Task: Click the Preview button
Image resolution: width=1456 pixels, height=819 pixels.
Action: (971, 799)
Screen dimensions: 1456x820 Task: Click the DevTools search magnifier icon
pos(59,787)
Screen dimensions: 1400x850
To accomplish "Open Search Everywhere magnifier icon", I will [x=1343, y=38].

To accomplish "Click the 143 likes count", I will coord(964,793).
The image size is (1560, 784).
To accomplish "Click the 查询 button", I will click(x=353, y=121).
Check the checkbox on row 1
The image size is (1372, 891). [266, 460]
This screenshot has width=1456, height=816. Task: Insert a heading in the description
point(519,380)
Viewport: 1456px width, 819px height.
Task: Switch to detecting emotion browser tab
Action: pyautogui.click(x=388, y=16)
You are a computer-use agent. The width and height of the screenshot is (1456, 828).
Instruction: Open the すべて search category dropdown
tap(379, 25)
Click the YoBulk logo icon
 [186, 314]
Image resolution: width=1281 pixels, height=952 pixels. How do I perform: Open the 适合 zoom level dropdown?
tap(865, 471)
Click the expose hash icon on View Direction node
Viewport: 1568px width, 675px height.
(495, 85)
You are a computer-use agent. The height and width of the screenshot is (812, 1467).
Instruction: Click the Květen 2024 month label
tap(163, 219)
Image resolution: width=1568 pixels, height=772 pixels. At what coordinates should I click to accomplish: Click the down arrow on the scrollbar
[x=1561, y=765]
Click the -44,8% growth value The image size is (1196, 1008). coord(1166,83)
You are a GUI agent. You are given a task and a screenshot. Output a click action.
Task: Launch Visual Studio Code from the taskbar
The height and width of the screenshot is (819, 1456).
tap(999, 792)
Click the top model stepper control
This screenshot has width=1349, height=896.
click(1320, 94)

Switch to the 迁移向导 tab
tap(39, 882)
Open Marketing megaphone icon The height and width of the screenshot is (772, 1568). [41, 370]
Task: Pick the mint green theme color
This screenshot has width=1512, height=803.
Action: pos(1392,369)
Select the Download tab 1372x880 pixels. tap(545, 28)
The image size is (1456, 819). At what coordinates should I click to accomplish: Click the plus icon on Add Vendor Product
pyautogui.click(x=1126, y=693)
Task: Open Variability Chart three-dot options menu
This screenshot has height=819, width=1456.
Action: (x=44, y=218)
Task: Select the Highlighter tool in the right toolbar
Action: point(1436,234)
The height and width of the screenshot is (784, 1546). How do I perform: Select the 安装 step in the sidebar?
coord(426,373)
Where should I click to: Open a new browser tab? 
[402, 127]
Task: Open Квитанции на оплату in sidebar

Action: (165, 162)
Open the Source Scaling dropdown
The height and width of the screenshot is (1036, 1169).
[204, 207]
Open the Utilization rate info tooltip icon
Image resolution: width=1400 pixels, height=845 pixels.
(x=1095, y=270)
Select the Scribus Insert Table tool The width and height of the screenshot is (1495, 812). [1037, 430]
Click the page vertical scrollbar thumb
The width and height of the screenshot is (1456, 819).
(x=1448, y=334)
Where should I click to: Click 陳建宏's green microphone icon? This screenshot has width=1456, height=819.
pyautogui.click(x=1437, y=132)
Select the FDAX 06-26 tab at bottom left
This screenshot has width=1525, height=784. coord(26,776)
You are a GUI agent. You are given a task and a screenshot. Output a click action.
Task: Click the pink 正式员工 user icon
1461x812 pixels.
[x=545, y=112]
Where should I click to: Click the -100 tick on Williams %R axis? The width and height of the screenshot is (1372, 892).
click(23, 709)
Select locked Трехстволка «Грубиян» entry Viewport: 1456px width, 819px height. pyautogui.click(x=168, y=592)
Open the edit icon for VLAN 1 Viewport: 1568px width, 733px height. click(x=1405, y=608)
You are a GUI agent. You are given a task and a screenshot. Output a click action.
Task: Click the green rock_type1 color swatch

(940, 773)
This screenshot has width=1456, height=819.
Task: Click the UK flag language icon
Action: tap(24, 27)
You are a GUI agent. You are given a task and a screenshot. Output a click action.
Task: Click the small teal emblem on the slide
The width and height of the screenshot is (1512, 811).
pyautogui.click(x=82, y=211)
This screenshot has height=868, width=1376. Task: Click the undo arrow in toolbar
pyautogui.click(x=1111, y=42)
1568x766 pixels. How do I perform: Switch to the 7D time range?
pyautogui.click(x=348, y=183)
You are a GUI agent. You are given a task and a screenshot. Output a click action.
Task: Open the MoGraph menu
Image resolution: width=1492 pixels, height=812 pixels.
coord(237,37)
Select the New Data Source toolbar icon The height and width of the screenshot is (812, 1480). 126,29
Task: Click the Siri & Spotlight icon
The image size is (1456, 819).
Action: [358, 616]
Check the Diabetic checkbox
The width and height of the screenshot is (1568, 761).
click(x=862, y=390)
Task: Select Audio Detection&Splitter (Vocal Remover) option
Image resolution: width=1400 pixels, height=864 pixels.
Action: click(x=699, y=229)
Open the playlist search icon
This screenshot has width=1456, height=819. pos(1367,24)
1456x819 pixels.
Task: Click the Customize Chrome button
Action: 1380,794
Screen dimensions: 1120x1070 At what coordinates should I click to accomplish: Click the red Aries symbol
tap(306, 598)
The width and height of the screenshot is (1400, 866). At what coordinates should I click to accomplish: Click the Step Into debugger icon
──────
■ **Work task**
Answer by repeating every line of the listing exactly.

■ **Response area**
Task: Click the Preview button
Image resolution: width=1456 pixels, height=819 pixels.
Action: (971, 799)
Screen dimensions: 1456x820 Task: Click the DevTools search magnifier icon
pos(59,787)
Screen dimensions: 1400x850
To accomplish "Open Search Everywhere magnifier icon", I will [x=1343, y=38].

To accomplish "Click the 143 likes count", I will coord(964,793).
The image size is (1560, 784).
To accomplish "Click the 查询 button", I will click(x=353, y=121).
Check the checkbox on row 1
The image size is (1372, 891). [266, 460]
This screenshot has width=1456, height=816. Task: Insert a heading in the description
point(519,380)
Viewport: 1456px width, 819px height.
Task: Switch to detecting emotion browser tab
Action: pyautogui.click(x=388, y=16)
You are a computer-use agent. The width and height of the screenshot is (1456, 828).
Instruction: Open the すべて search category dropdown
tap(379, 25)
Click the YoBulk logo icon
 [186, 314]
Image resolution: width=1281 pixels, height=952 pixels. How do I perform: Open the 适合 zoom level dropdown?
tap(865, 471)
Click the expose hash icon on View Direction node
Viewport: 1568px width, 675px height.
(495, 85)
You are a computer-use agent. The height and width of the screenshot is (812, 1467).
Instruction: Click the Květen 2024 month label
tap(163, 219)
Image resolution: width=1568 pixels, height=772 pixels. At what coordinates should I click to accomplish: Click the down arrow on the scrollbar
[x=1561, y=765]
Click the -44,8% growth value The image size is (1196, 1008). coord(1166,83)
You are a GUI agent. You are given a task and a screenshot. Output a click action.
Task: Launch Visual Studio Code from the taskbar
The height and width of the screenshot is (819, 1456).
tap(999, 792)
Click the top model stepper control
This screenshot has width=1349, height=896.
click(1320, 94)

Switch to the 迁移向导 tab
tap(39, 882)
Open Marketing megaphone icon The height and width of the screenshot is (772, 1568). [41, 370]
Task: Pick the mint green theme color
This screenshot has width=1512, height=803.
Action: pos(1392,369)
Select the Download tab 1372x880 pixels. tap(545, 28)
The image size is (1456, 819). At what coordinates should I click to accomplish: Click the plus icon on Add Vendor Product
pyautogui.click(x=1126, y=693)
Task: Open Variability Chart three-dot options menu
This screenshot has height=819, width=1456.
Action: (x=44, y=218)
Task: Select the Highlighter tool in the right toolbar
Action: point(1436,234)
The height and width of the screenshot is (784, 1546). How do I perform: Select the 安装 step in the sidebar?
coord(426,373)
Where should I click to: Open a new browser tab? 
[402, 127]
Task: Open Квитанции на оплату in sidebar

Action: (165, 162)
Open the Source Scaling dropdown
The height and width of the screenshot is (1036, 1169).
[204, 207]
Open the Utilization rate info tooltip icon
Image resolution: width=1400 pixels, height=845 pixels.
(x=1095, y=270)
Select the Scribus Insert Table tool The width and height of the screenshot is (1495, 812). [1037, 430]
Click the page vertical scrollbar thumb
The width and height of the screenshot is (1456, 819).
(x=1448, y=334)
Where should I click to: Click 陳建宏's green microphone icon? This screenshot has width=1456, height=819.
pyautogui.click(x=1437, y=132)
Select the FDAX 06-26 tab at bottom left
This screenshot has width=1525, height=784. coord(26,776)
You are a GUI agent. You are given a task and a screenshot. Output a click action.
Task: Click the pink 正式员工 user icon
1461x812 pixels.
[x=545, y=112]
Where should I click to: Click the -100 tick on Williams %R axis? The width and height of the screenshot is (1372, 892).
click(23, 709)
Select locked Трехстволка «Грубиян» entry Viewport: 1456px width, 819px height. pyautogui.click(x=168, y=592)
Open the edit icon for VLAN 1 Viewport: 1568px width, 733px height. click(x=1405, y=608)
You are a GUI agent. You are given a task and a screenshot. Output a click action.
Task: Click the green rock_type1 color swatch

(940, 773)
This screenshot has width=1456, height=819.
Task: Click the UK flag language icon
Action: tap(24, 27)
You are a GUI agent. You are given a task and a screenshot. Output a click action.
Task: Click the small teal emblem on the slide
The width and height of the screenshot is (1512, 811).
pyautogui.click(x=82, y=211)
This screenshot has height=868, width=1376. Task: Click the undo arrow in toolbar
pyautogui.click(x=1111, y=42)
1568x766 pixels. How do I perform: Switch to the 7D time range?
pyautogui.click(x=348, y=183)
You are a GUI agent. You are given a task and a screenshot. Output a click action.
Task: Open the MoGraph menu
Image resolution: width=1492 pixels, height=812 pixels.
coord(237,37)
Select the New Data Source toolbar icon The height and width of the screenshot is (812, 1480). 126,29
Task: Click the Siri & Spotlight icon
The image size is (1456, 819).
Action: [358, 616]
Check the Diabetic checkbox
The width and height of the screenshot is (1568, 761).
click(x=862, y=390)
Task: Select Audio Detection&Splitter (Vocal Remover) option
Image resolution: width=1400 pixels, height=864 pixels.
Action: click(x=699, y=229)
Open the playlist search icon
This screenshot has width=1456, height=819. pos(1367,24)
1456x819 pixels.
Task: Click the Customize Chrome button
Action: 1380,794
Screen dimensions: 1120x1070 At what coordinates should I click to accomplish: Click the red Aries symbol
tap(306, 598)
The width and height of the screenshot is (1400, 866). At what coordinates should I click to accomplish: Click the Step Into debugger icon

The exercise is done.